PRODUCT LIABILITY UPDATE-Footnote 4

MachineReynolds v. Bordelon, 2014-2371 (La. 6/30/15), 172 So. 3d 607 (2015)

 A product liability claim under the LPLA requires strict compliance with the evidentiary requirements for each theory of liability under the Act. But, a litigant should not overlook the basic evidentiary requirements for admissible summary judgment evidence, as occurred in the Bordelon case.

  • Plaintiff, Reynolds, owned a Nissan sedan with supplemental side airbags. In rear and front-end collisions, the side airbags would not deploy.
  • Plaintiff sued Nissan for injuries he sustained when his side airbags failed to deploy. The manufacturer was granted summary judgment at the trial level based upon evidentiary rulings, and the Louisiana Supreme Court affirmed.
  • Plaintiff presented unverified and unauthenticated post-accident photographs of his vehicle as summary judgment evidence. The Supreme Court agreed that the lack of verification (by affidavit or testimony) rendered the photographs inadmissible.
  • Plaintiff offered an airbag service bulletin printed from the National Highway Traffic Safety Administration, but failed to produce any corroborating testimony or affidavit of the bulletin’s authenticity and failed to avail himself of any self-authenticating public document exception to its inadmissibility.
  • Plaintiff next attempted to admit “other incident” investigation reports prepared by Nissan in an attempt to show its knowledge of an ongoing problem with its airbags, but the reports pertained to “varying makes and models of vehicles in varying years in varying locales” and were thus irrelevant.
  • Plaintiff sought to introduce pre-accident invoices for service performed on his vehicle but the court excluded this evidence because Plaintiff failed to introduce an affidavit of the custodian of the invoices to meet the business records hearsay exception.

In opposition of Defendant’s motion for summary judgment, Plaintiff filed an affidavit from his expert in accident reconstruction, Dr. Richard Baratta. The trial court excluded Dr. Baratta’s curriculum vitae as inadmissible because it was unsworn and uncertified, as was the data reviewed by Dr. Baratta in forming his opinion.

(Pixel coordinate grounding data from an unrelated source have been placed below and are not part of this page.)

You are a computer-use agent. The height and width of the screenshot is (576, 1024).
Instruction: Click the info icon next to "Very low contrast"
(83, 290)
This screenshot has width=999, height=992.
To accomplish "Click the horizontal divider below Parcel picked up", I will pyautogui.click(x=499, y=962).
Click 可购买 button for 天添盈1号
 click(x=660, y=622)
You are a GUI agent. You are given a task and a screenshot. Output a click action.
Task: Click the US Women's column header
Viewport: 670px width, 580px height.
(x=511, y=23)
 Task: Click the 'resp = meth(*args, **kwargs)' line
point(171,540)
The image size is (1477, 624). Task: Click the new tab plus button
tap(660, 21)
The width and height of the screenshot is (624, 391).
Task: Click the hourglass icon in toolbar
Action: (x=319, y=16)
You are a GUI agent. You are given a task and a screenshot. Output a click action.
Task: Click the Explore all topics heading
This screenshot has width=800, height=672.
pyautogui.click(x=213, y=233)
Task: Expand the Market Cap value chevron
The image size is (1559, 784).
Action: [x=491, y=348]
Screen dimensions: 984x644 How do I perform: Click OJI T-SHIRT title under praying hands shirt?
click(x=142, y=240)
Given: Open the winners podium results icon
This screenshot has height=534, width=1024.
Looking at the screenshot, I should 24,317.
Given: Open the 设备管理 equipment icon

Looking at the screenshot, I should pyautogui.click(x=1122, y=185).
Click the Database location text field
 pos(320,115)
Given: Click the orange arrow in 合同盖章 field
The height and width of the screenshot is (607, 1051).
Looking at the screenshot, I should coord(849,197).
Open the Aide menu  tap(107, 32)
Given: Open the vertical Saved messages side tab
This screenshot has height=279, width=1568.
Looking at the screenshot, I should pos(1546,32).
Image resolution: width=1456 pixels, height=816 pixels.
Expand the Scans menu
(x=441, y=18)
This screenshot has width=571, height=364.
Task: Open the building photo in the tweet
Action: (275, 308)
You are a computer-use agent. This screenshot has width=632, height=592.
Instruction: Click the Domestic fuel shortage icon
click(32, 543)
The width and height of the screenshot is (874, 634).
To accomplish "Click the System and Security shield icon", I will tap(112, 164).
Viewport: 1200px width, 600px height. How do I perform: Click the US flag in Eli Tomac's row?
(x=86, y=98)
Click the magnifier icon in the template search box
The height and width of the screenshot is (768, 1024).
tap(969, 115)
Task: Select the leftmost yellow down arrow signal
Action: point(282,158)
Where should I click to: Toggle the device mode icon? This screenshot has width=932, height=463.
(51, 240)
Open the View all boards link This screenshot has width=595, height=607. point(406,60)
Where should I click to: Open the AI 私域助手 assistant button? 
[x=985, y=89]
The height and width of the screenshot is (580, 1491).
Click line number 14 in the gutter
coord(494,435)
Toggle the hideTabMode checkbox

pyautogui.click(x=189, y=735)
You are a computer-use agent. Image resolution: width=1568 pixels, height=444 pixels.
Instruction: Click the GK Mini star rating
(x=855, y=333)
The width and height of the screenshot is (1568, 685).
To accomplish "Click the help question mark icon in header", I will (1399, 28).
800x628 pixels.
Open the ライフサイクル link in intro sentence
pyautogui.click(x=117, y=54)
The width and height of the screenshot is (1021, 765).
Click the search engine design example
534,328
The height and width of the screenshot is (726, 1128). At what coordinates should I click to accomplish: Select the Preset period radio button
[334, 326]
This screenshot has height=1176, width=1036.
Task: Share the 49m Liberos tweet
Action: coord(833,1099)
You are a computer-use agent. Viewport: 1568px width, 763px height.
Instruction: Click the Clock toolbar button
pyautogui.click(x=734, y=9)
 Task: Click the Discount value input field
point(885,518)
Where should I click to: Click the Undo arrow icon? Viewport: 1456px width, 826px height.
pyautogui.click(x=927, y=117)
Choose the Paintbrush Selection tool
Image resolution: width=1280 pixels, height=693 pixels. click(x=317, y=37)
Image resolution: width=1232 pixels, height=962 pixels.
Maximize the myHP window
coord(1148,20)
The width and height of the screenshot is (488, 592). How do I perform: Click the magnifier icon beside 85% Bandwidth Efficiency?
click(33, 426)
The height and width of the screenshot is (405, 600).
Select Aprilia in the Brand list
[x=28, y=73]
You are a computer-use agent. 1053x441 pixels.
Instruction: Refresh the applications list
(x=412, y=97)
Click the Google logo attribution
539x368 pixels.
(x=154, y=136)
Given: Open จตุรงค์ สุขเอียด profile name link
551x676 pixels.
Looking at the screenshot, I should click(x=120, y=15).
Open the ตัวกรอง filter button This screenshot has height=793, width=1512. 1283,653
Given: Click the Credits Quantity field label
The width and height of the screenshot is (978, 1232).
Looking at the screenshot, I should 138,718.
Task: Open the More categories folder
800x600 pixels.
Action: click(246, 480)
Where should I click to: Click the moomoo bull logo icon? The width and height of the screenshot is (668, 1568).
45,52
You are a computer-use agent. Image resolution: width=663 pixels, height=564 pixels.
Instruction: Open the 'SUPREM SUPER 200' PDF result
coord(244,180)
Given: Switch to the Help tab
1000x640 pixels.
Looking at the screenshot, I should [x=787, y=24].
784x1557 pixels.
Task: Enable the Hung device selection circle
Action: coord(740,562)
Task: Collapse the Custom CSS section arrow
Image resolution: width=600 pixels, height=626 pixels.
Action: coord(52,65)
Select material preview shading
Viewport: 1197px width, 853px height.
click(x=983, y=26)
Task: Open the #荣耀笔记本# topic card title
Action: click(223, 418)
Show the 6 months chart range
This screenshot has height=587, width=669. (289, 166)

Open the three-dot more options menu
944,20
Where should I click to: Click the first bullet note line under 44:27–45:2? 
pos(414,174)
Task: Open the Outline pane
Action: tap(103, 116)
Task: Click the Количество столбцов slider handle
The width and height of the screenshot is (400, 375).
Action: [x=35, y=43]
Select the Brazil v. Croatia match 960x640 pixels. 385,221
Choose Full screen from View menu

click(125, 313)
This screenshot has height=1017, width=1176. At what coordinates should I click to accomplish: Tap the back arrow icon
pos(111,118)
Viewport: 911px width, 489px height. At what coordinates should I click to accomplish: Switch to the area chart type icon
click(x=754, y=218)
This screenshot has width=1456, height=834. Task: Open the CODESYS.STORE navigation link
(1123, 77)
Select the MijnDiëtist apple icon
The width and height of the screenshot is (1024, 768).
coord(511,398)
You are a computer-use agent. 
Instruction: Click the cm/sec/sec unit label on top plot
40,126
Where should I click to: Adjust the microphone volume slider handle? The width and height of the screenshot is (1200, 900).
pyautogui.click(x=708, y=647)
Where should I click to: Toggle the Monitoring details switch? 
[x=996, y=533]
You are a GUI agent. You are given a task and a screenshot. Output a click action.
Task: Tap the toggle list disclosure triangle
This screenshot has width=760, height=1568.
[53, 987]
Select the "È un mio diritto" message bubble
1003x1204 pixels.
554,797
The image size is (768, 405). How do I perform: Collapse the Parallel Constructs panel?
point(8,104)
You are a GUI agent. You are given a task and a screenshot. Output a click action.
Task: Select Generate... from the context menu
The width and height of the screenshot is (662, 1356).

Plaintiff failed to show a disputed issue of fact for trial that there was a defect in construction or composition in his car. The vehicle’s manual stated plainly that the airbags “may not inflate” in some front-end collisions, and were designed to inflate in “higher severity side collisions.” The court held that Plaintiff could not show that his collision was of a type for which the airbags should have deployed.

Dr. Baratta was no help to Plaintiff’s case because: (1) his CV was inadmissible and thus he was not established as an expert, and (2) his conclusory opinions were unsupported “by any factual evidence and contained no explanation as to how he reached his conclusion.”

Plaintiff similarly failed to show a design defect because Plaintiff’s expert “proposed no other design for the product, and, indeed, admitted that he did not develop an alternative design.”

On Plaintiff’s warning claim, Plaintiff’s expert did not specify what warning was inadequate, did not offer a proposed adequate warning, and did not provide any evidence to support this claim. The court further noted that the car’s operator manual states the side airbags ordinarily do not inflate in front or rear-end collisions, which were the impacts suffered by Plaintiff’s vehicle, and thus the warning was adequate.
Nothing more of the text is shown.